Remember back in the day when MTV would still give the illusion that they played music videos? Yeah, me neither, but at least at one point they did show these things called music videos and for a brief second they were in fact seen as a new and cool art form that were also the launch pads for many of our modern day filmmakers’ careers (most notably Spike Jonze and David Fincher).
When people hear the song Buddy Holly by Weezer they automatically think of the inspired video done by Jonze featuring the band playing at Arnolds, the famous diner from the hit 70’s show Happy Days. Every time Nine Inch Nails play their hit song Closer at their live shows they have director Mark Romanek (One Hour Photo) to thank for creating the eerie music video that accompanies the song. The video features, among other things, a monkey being crucified and a pigs head being spun around in circles on a spike. Neither of these songs would have been as popular if they didn’t have some truly inspired images that accompanied them. It is with a heavy heart that I must officially declare the music video a dead art form that does not appear to be resurrected any time soon.
The question then becomes: who is to blame for this sudden decline in the popularity of the music video? The obvious answer would be MTV and their slow decline into the abomination that is reality television, but to put the blame squarely on them would be a little closed minded on my part. The fact is that we as music fans are just as much to blame for the death of the music video as MTV is.
The music video used to be one of the three major ways in which we found out about the cool new song by our favorite bands, the other two being radio and going over to a friends house so he or she can let you hear the new CD that has changed their life. When the concept of being able to go online and download an entire album without having to pay for it changed the game forever. It cuts out the middle man of giving people a sample of what kind of songs appear on an album, when you can go on and download whole albums and just pick and choose which songs you would like to keep. While this does have its advantages it also causes our patience for other forms of music marketing to deplete because we stop seeing the point in music companies trying to sell us something we can get for free. The negative ramifications that are brought on by this phenomenon thus become obvious.

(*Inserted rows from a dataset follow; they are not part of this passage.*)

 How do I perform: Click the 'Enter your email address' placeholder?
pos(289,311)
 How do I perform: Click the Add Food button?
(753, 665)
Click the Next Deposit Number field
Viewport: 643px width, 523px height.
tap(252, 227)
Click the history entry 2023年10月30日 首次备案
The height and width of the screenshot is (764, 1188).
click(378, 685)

It has killed an entire art form which has given pop culture some of its most enduring icons.
Most people do not know anything about the people who direct music videos even though they are some of the most talented artists to come out of the late eighties, nineties and on into the early part of the twenty-first century. They are people like Michel Gondry, who would go on to direct Eternal Sunshine of the Spotless Mind the best film of 2004. A couple of his most famous videos were for the White Stripes’ Fell in Love with a Girl, where we get to see Jack and Meg animated as Legos, and the Foo Fighters’ Everlong, which features Dave Grohl moving in and out of bizarre dreams where his hand grows to the size of a car and has to deal with a giant ringing telephone. Without cutting his teeth on music videos Gondry would never have developed the skills that made Eternal Sunshine such a creative movie in the first place. His videos were like short films in the first place, so his talent was already at a high peak when he first started creating things. Luckily there are now DVDs available that feature the works of Spike Jonze, Michel Gondry and Mark Romanek, among others, so at least the art form will live on in memories.
The saddest irony of all is that there really is no reason for the music video to die off. There are still visual artists out in the world who are looking for jobs and can create beautiful images that can be set to music. Music still needs to be sold and marketed, even if the marketing is radically different from what it used to be ten years ago. Hopefully there will be a turn around in this trend and we will once again be bombarded with images of Christopher Walken dancing around an empty hotel building.